87 Misc. 2d 257 | N.Y. App. Term. | 1976
Order is unanimously reversed on the law, motion to dismiss denied, and matter remitted to the court below for appropriate proceedings.
Defendant was charged with consensual sodomy (Penal Law, § 130.38). He contended below that the consensual sodomy statute as defined by subdivision 2 of section 130.00 of the Penal Law was unconstitutional in that it denied him equal protection of the law in that it excepted persons married to each other from prosecution under this section. The lower court agreed with defendant’s contention (80 Misc 2d 511).

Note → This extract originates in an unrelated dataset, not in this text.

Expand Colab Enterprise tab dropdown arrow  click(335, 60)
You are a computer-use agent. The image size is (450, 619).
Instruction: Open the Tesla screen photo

It is the opinion of this court that defendant has standing to attack the constitutionality of the statute since under the facts as presented, he had a right to an expectation of privacy (see Smayda v United States, 352 F2d 251). States have always had the right and power to regulate sexual conduct in order to promote the health, safety and morals of their inhabitants, and while the statute in question could have prohibited consensual sodomy in its entirety, it merely included within the definition of "deviate sexual intercourse” the exception which would have been required in any case under the decision in Griswold v Connecticut (381 US 479). Eisenstadt v Baird (405 US 438) does not require any extension of the right to privacy to unmarried couples regarding the issue of sodomy. Eisenstadt merely extended the right of an unmarried person to have contraceptives made available to her based on her fundamental right to decide whether to bear or beget a child. No case has been reported or cited by defendant which would recognize a fundamental right to commit consensual sodomy. The only exception to the New York statute has been mandated by the Griswold decision based on the privacy attached to the marital relationship. Without this requisite base, to wit: marriage, there can be no exception under the rationale of Griswold.
Concur: Glickman, P. J., Pittoni and Gagliardi, JJ.